*What the task asks*
For the data below, restate word for word only the lines from the line containing "Jornal da Gazeta (211, 626)" through the line containing "日本酒処参壱丸撰 (197, 1473)", both ends included.

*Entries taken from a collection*

►

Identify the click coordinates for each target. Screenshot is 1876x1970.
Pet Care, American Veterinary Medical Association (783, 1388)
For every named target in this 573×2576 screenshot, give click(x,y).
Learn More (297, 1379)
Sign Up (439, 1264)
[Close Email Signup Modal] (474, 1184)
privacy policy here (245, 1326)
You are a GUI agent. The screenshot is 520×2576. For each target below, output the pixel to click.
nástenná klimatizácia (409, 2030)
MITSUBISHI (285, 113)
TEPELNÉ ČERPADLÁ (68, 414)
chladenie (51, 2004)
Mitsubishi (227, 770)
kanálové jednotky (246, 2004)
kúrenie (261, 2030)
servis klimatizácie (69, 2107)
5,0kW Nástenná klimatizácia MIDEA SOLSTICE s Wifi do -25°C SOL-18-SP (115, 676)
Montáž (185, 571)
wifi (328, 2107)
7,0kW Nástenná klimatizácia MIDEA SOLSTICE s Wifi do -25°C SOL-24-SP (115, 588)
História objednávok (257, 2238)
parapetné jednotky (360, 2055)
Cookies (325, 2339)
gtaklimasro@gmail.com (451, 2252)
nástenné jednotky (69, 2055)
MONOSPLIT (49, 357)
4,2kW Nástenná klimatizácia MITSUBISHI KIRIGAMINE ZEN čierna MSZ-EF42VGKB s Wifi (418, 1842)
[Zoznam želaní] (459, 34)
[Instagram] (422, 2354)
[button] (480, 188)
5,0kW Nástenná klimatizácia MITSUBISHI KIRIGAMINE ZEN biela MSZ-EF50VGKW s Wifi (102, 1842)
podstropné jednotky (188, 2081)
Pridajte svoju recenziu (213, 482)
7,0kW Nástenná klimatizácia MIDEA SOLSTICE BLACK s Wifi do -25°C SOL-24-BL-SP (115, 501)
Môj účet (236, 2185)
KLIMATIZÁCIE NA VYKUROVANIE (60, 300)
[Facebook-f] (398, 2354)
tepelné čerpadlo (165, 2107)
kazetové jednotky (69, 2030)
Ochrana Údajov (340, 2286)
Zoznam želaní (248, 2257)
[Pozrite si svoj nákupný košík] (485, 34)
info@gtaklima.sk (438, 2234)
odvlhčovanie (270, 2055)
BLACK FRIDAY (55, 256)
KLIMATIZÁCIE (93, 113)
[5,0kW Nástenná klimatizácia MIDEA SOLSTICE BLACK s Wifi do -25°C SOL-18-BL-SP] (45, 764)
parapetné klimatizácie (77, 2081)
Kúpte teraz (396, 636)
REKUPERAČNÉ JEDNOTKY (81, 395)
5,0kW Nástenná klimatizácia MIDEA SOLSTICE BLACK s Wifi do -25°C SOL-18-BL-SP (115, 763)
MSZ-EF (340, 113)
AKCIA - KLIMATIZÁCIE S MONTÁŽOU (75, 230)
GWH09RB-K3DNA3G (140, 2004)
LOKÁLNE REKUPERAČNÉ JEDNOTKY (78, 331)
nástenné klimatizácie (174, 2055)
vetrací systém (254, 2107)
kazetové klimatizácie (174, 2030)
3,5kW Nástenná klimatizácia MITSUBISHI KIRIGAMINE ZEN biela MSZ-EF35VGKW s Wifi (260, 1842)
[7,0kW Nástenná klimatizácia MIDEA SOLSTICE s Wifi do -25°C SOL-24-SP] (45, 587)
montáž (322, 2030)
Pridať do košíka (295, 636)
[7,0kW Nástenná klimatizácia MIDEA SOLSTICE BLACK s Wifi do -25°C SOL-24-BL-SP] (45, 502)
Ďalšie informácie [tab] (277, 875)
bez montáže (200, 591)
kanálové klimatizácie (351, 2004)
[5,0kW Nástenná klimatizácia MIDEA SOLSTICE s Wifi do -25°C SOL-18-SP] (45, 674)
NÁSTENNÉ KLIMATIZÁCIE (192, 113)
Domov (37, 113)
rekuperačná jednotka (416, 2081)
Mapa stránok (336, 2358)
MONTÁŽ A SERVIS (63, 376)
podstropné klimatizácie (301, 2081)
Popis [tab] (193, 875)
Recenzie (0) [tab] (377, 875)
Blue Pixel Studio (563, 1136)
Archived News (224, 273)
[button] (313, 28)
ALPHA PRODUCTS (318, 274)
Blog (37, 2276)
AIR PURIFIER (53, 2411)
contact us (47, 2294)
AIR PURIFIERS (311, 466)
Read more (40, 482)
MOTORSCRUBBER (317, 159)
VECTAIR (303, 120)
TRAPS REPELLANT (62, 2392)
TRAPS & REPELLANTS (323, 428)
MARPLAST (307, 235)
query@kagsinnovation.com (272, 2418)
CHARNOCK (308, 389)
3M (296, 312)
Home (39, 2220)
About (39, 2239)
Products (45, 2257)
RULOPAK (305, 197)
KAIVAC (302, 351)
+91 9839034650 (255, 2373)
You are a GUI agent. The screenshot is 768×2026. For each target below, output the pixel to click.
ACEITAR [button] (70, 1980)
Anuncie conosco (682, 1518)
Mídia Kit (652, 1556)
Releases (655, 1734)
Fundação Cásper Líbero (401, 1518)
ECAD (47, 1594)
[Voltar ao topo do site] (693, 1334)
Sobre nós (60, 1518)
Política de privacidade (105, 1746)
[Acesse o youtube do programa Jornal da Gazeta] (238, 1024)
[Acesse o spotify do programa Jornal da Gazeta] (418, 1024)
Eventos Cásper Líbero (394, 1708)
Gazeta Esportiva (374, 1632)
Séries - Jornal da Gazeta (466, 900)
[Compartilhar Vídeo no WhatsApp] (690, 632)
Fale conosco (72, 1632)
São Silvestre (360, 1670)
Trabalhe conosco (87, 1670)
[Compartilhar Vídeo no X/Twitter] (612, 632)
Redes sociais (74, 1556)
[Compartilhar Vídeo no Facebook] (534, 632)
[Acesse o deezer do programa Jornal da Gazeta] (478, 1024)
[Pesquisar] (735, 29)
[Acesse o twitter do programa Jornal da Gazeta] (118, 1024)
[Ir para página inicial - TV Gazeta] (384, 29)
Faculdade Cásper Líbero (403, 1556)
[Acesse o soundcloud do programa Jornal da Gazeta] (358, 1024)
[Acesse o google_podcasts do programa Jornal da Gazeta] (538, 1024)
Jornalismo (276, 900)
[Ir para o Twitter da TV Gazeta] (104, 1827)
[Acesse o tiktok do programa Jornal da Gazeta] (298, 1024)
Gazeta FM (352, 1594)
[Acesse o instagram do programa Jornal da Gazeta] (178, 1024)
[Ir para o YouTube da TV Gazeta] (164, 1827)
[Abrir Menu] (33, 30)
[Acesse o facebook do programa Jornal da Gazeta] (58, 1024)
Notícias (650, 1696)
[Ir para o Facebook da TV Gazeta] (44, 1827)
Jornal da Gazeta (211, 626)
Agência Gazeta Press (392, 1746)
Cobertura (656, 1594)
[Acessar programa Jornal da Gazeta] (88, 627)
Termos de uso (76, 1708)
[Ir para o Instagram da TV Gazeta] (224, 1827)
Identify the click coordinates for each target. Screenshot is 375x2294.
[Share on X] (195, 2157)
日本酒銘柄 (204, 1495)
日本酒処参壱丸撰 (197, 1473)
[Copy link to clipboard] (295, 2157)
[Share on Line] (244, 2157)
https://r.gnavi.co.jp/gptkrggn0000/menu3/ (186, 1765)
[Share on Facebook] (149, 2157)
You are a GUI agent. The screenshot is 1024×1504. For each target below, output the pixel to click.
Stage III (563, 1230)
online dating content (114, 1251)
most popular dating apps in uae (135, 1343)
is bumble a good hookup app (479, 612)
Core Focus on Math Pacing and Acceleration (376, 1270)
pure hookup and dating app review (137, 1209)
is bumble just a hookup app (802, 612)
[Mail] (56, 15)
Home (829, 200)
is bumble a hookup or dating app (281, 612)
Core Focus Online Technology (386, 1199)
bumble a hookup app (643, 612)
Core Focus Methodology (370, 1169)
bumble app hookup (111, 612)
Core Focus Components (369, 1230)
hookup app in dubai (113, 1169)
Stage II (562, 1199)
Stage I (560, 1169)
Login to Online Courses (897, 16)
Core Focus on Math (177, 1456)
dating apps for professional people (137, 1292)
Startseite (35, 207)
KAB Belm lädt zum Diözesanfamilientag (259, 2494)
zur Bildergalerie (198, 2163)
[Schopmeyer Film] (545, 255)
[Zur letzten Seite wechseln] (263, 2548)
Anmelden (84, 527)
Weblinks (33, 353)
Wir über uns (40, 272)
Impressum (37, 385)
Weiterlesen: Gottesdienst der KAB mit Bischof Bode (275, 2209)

◄

*Solution for this problem*
Jornal da Gazeta (211, 626)
Agência Gazeta Press (392, 1746)
Cobertura (656, 1594)
[Acessar programa Jornal da Gazeta] (88, 627)
Termos de uso (76, 1708)
[Ir para o Instagram da TV Gazeta] (224, 1827)
Identify the click coordinates for each target. Screenshot is 375x2294.
[Share on X] (195, 2157)
日本酒銘柄 (204, 1495)
日本酒処参壱丸撰 (197, 1473)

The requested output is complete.